Reception and Criticism

Reception spans endorsements and critiques: stakeholders including Elsevier and academic librarians at British Library have used Scimago metrics, while critics from communities around DORA (Declaration on Research Assessment) and scholars like Stevan Harnad and Kathleen Fitzpatrick have raised concerns. Criticisms mirror debates involving Journal Citation Reports and Impact Factor controversies initiated by figures like Eugene Garfield and discussed in venues like Nature and Science. Specific concerns focus on data coverage compared with Web of Science and Scopus, field normalization debates analogous to those around h-index, and the risk of misuse in evaluation processes criticized by organizations such as COARA and panels convened by European University Association.

Impact and Applications

Scimago indicators inform strategic decisions at institutions including Columbia University, Yale University, University of Toronto, Sorbonne University, and University of São Paulo, and feature in national analyses for Brazil, India, Spain, Italy, and South Africa.
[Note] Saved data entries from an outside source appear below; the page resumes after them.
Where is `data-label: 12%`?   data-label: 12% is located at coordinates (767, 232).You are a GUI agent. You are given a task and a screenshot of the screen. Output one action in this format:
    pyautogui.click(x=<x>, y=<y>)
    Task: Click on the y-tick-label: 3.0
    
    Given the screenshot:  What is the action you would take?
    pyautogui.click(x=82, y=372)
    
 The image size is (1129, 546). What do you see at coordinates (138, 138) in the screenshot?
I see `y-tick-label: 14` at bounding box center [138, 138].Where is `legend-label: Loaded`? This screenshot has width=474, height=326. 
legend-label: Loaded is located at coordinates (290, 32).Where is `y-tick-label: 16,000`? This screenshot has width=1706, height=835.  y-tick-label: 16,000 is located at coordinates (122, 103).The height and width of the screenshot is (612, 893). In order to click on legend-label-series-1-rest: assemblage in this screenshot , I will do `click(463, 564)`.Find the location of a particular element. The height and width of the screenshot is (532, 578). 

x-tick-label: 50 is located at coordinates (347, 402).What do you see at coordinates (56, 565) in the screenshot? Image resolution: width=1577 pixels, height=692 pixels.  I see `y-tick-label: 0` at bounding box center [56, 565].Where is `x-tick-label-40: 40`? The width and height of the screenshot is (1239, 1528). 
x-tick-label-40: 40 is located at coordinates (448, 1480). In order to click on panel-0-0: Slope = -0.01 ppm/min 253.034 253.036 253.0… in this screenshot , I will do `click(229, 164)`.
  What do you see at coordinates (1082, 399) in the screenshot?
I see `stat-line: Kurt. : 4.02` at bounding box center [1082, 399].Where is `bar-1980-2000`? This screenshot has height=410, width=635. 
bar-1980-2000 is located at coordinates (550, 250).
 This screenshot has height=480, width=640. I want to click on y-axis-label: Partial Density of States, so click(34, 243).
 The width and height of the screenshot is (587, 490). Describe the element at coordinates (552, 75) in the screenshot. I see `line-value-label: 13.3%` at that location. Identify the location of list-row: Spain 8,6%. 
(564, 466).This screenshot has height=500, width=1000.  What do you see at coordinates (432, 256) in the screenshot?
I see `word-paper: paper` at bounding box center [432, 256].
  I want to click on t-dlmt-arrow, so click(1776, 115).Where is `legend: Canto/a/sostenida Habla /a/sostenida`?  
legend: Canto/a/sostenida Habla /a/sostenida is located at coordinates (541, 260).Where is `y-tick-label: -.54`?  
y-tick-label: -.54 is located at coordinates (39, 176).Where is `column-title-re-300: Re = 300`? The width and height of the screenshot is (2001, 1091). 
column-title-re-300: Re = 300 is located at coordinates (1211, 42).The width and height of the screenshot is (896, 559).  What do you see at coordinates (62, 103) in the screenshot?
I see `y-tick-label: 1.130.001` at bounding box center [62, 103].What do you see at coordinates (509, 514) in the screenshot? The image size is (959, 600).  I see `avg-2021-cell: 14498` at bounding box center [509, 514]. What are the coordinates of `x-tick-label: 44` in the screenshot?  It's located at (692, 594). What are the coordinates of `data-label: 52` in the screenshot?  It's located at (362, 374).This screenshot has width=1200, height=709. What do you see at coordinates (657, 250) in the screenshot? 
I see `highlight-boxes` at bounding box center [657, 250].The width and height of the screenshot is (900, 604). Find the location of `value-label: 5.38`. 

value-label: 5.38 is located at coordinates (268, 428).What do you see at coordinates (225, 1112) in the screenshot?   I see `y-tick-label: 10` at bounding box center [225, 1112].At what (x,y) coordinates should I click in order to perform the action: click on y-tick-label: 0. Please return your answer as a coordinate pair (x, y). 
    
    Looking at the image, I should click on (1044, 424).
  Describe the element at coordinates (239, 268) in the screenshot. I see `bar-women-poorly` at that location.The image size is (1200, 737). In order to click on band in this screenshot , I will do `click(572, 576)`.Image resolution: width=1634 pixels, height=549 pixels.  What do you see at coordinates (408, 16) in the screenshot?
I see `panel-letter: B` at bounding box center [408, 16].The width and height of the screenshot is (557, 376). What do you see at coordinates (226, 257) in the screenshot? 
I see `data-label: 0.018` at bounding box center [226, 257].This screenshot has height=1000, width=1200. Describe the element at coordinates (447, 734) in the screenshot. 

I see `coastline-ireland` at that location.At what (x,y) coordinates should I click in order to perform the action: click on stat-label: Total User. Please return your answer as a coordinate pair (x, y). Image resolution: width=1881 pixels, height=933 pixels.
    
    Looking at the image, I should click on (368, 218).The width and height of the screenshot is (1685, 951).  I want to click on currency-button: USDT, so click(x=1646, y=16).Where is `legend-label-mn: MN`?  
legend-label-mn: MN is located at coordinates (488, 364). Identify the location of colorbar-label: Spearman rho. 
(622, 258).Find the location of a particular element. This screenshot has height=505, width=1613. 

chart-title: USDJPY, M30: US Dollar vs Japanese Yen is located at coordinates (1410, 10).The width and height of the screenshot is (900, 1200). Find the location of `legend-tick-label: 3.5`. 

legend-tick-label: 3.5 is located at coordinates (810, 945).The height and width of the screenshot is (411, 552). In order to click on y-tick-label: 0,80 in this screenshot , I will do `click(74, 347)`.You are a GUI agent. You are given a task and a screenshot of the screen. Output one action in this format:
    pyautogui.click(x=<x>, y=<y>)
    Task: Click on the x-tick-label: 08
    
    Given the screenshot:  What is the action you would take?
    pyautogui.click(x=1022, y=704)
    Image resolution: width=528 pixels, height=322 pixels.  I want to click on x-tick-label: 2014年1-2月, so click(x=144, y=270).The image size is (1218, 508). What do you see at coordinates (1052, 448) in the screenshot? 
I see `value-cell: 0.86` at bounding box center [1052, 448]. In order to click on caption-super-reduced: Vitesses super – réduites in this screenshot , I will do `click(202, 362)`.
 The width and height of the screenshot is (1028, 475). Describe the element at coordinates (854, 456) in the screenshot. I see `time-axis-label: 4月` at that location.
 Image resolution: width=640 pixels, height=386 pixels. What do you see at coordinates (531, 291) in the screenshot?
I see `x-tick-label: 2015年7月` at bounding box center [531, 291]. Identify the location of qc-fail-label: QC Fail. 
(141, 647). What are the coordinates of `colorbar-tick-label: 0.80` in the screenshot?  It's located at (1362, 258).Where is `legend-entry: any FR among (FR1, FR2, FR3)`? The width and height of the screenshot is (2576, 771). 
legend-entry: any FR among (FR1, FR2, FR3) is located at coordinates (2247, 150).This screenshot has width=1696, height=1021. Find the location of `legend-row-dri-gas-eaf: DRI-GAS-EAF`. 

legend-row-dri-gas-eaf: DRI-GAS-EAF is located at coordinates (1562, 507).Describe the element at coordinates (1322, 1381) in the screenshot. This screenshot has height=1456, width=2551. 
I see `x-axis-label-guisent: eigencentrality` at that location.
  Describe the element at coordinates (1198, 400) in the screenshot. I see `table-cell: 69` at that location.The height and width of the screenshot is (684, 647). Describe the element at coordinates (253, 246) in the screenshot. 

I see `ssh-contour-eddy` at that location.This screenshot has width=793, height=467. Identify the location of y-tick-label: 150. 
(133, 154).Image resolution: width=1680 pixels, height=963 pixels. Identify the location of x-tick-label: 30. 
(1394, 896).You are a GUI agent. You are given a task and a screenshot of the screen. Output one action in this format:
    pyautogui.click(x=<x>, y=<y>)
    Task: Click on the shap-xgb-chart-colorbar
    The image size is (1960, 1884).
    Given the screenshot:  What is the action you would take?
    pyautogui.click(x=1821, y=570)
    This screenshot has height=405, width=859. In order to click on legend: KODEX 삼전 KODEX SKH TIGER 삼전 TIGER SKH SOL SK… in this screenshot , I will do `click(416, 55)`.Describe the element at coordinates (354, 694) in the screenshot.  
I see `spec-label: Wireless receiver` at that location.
Applications include journal selection for editors from Nature Publishing Group and editorial boards at PLOS, manuscript submission strategies used by researchers at ETH Zurich and University of Amsterdam, and bibliometric studies by centers like CWTS and Leiden University Centre for Science and Technology Studies. Policymakers at entities such as European Commission and UNESCO have used Scimago-derived maps for comparative studies, while publishers like Springer and Wiley monitor trends captured by Scimago alongside alternative metrics from Altmetric.